## EXCERPT TO READ
· · ·

In a logical sequence of progressively deduced propositions and principles, Dr. Miettinen attempts to re-orient medical academia to the theories underlying clinical research in his recent book Up from Clinical Epidemiology & EBM (Evidence Based Medicine) [1]. This ambitious avant-garde text first examines the role of medical academia and criticizes—perhaps too harshly at times—the current ways of achieving knowledge about diagnosis, etiognosis, and prognosis in clinical medicine. Currently lacking for clinicians is an immediately applicable scientific knowledge base of clinical practice. Instead, in the current clinical epidemiology culture, practitioners are advised to spend lengths of time critically appraising literature on particular topics, form their own opinions on it, and use their uncodified experiences and varying opinions to make clinical decisions. The aim of EBM to standardize clinical practice is stymied by the process currently required to employ EBM. Exacerbating the problem are widespread imperfections in designs of clinical studies. For these reasons and others, Miettinen argues that EBM is a fallacy, “a cult movement…at variance with the essence of science and the imperatives of professionalism in medicine.”

In place of current EBM, Miettinen suggests different approaches to diagnosis, etiognosis, and prognosis—ones that are arguably more valid and objective and that may have the potential to bring major improvements to clinical medicine. To construct a proper knowledge base for clinical practice and offer it in a more directly usable form, Miettinen proposes the construction and use of ‘gnostic probability functions.’ These address the probability of an illness being present, a risk factor having played a causal role, or an untoward event happening in the course of an illness as a function of diagnostic, etiognostic, or prognostic indicators, respectively.

Miettinen develops in his book many new ideas about diagnosis, so we focus our review mainly to these. In support of diagnosis, Miettinen proposes that diagnostic probability functions (DPF) be used instead of ‘reverse probabilities’ (i.e., probabilities derived from comparing past signs and symptoms in series of patients and non-patients) and Bayes factors now commonly used in clinical epidemiology. Miettinen describes a strategy of constructing DPF using codified tacit knowledge of experts. We agree with Lubsen [2] that the description of this strategy is one of the major contributions of the book. Basically, panels of experts are presented with hypothetical patient presentations and asked to attach a probability to each scenario that a particular illness is present. Using the responses from many experts, multiple logistic regression analysis is then employed to model the probability of an illness as a function of diagnostic indicators, which include components of the risk profile (e.g., socio-demographic factors) and manifestation profile (e.g., symptoms, signs, and test results). The resulting model is incorporated into software that allows users to estimate diagnostic probabilities for real presenting patients. A derived method provides for the evaluation of diagnostic tests as well. As Miettinen states, “In this Information Age, the implication is that the availability of user-friendly gnostic expert systems would enhance the efficiency of healthcare by inherently contributing to both quality assurance and cost containment in it.”

· · ·

## WHAT TO DO
- A) Do these statements agree with the review of Miettinen's book? Answer yes or no for each, quoting the words that decide it.
(i) Miettinen argues that EBM is a fallacy.
(ii) The expert panels are shown real presenting patients.
(iii) The reviewers disagree with Lubsen about the strategy for constructing DPF.
- B) Using the review of Miettinen's book, answer each question:
(i) What is the title of Miettinen's recent book?
(ii) What does Miettinen propose constructing and using to give clinicians a knowledge base in a more directly usable form?
(iii) What analysis models the probability of an illness from the experts' responses?
- C) Can you continue the review of Miettinen's book, starting after its last sentence?

## RAW DATA
· · ·

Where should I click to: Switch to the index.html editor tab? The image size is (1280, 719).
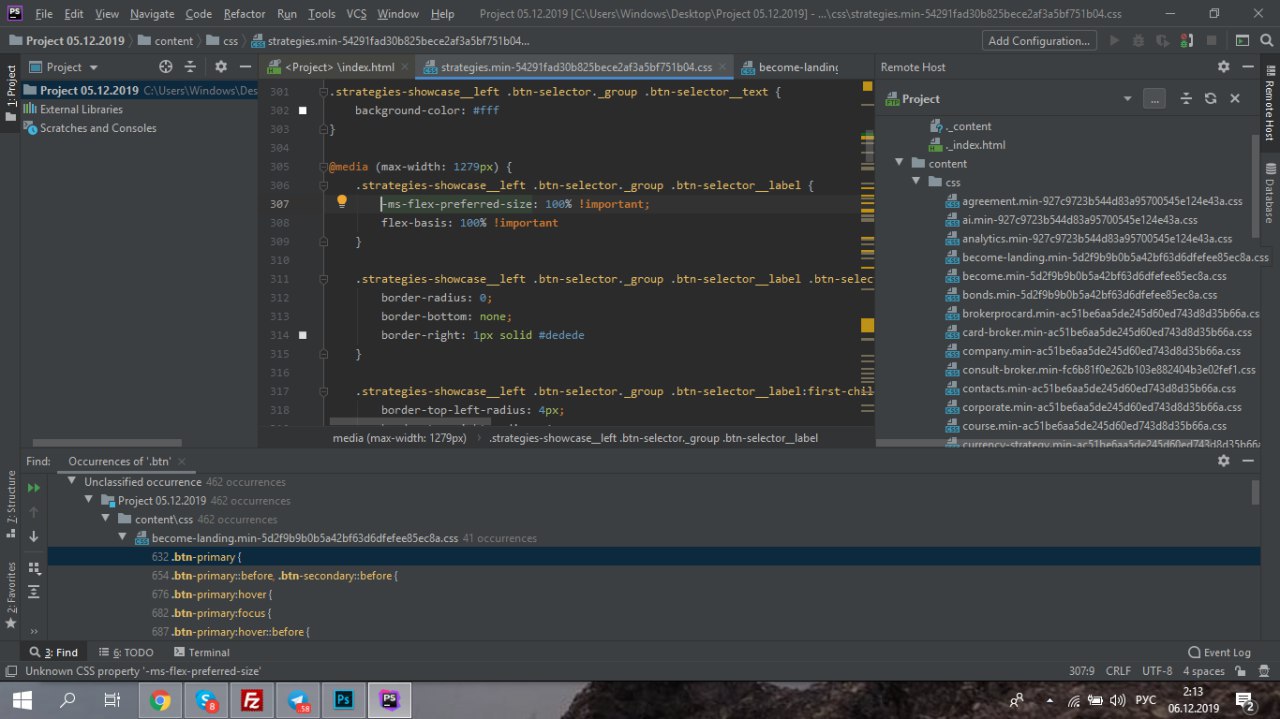coord(338,67)
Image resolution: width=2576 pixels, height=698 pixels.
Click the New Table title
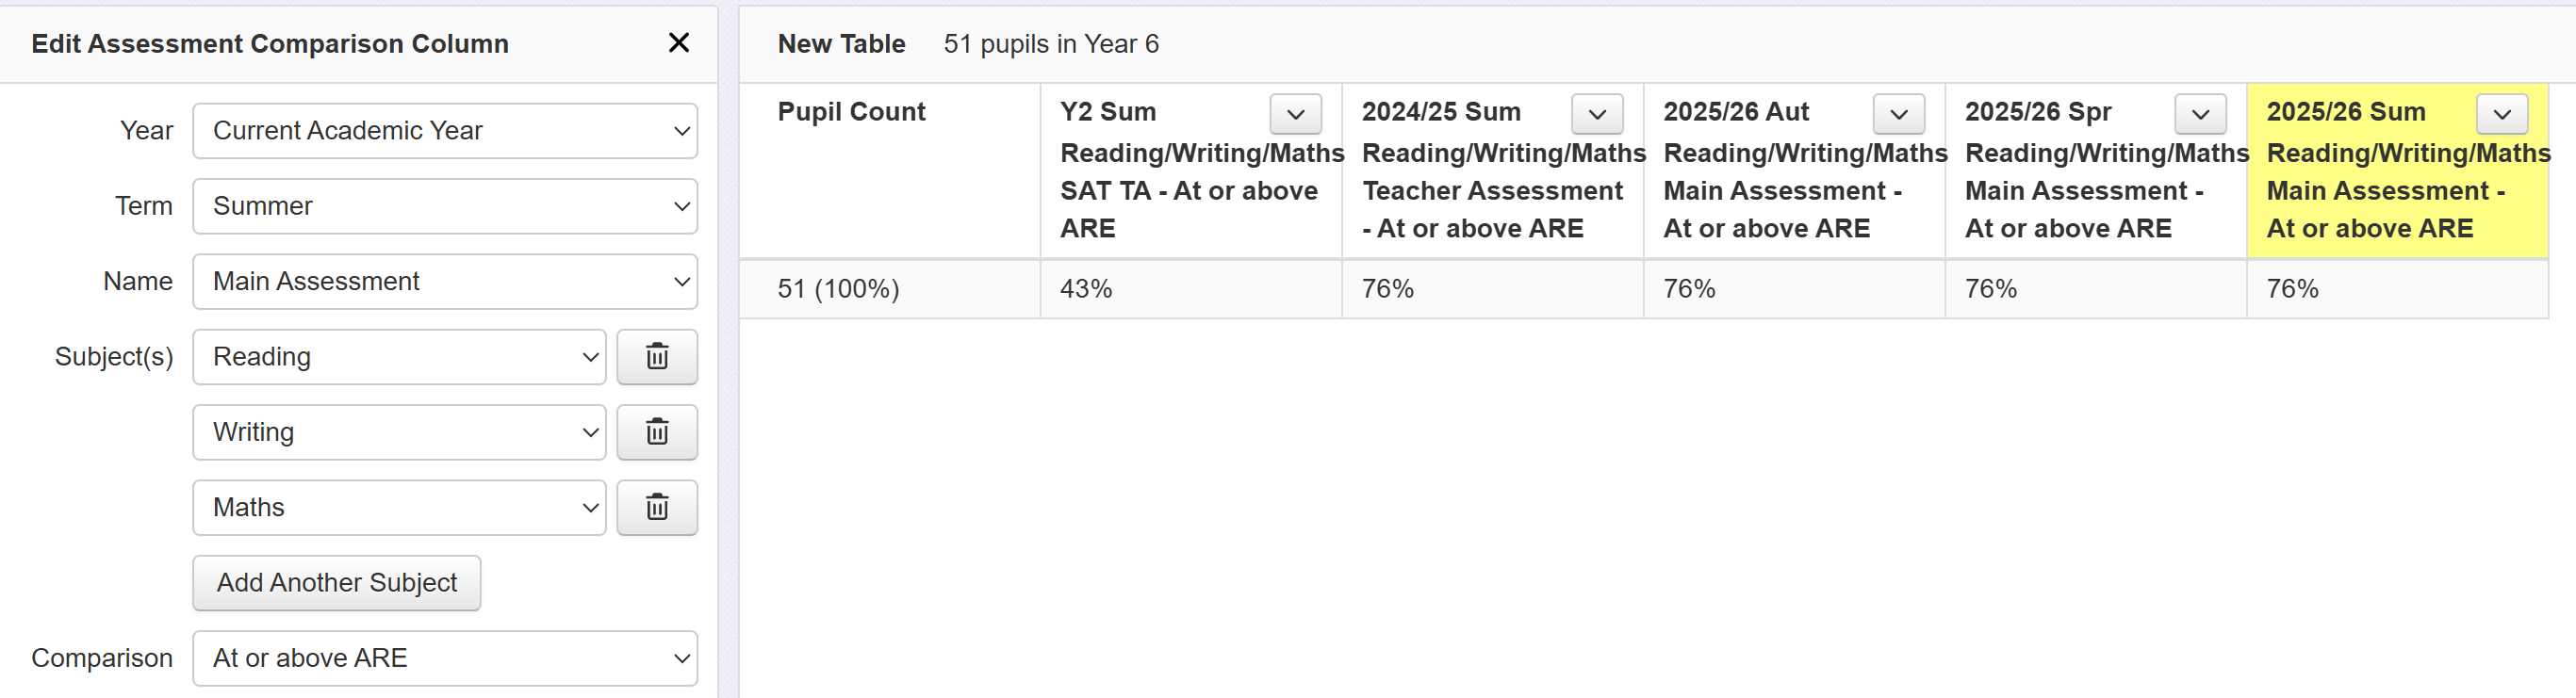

· · ·

## REPLIES
- A)
(i) Yes: "Miettinen argues that EBM is a fallacy"
(ii) No: "panels of experts are presented with hypothetical patient presentations"
(iii) No: "We agree with Lubsen [2] that the description of this strategy is one of the major contributions of the book."

- B)
(i) Up from Clinical Epidemiology & EBM (Evidence Based Medicine)
(ii) 'Gnostic probability functions'
(iii) Multiple logistic regression analysis

- C)
Assuming that valid DPF are defined for a wide enough range of clinical scenarios, we too see the approach of codifying experts’ tacit knowledge and the e-implementation of DPF as having great promise in supporting clinical diagnosis, especially in settings where clinical expertise is limited or inaccessible. However, a probability function will be only as good as the data used to fit such a model. We note that those data will be limited by the ability of experts to recognize and accurately describe all aspects of an illness process or presentation, and must be regularly updated to accommodate evolving perspectives of disease and continuous biomedical innovation. There may be a role here for cloud-based artificial intelligence.

The scale of research efforts needed to construct such detailed descriptions of diagnostic profiles and the challenges of implementing DPF seem so daunting that we are sceptical about the practical nature of this great idea. Moreover, it is unclear to us how well such models can incorporate local effect-modifying circumstances as part of the risk profile, or how useful they will be for atypical clinical presentations. Yet even if the use of DPF is not feasible for making refined diagnoses, we wonder about the value of their application for the specific purpose of triage.

A major theme in Up from Clinical Epidemiology & EBM is that several currently popular general study designs—examples of which include the cohort, case–control, and traditional diagnostic performance studies—are fallacies. This theme has also dominated many of Miettinen’s previous writings. We agree with him that classical cohort studies fail to see etiologic time as inherently negative; that classical case–control approaches fail to define the reference series from the study base; and that traditional diagnostic studies are limited by their reverse orientation and inability to clearly define a study domain. For Miettinen these imperfections, together with his view that particularistic studies are not scientific and not even research, seem to imply the need for a tabula rasa approach, a blank slate. Consequently, the range of general study designs considered in this book is narrower than what many readers will expect.

Readers should be advised that reading this book is a serious undertaking, and we recommend using Miettinen’s other recent book Epidemiological Research: Terms and Concepts [35] in support. By questioning widely held assumptions and using logical deductive reasoning, Miettinen invokes his Socratic nature and confirms his great strength as a theoretical epidemiologist. We highly recommend this fascinating book to all epidemiologists and look forward to the much-needed discourse on its content.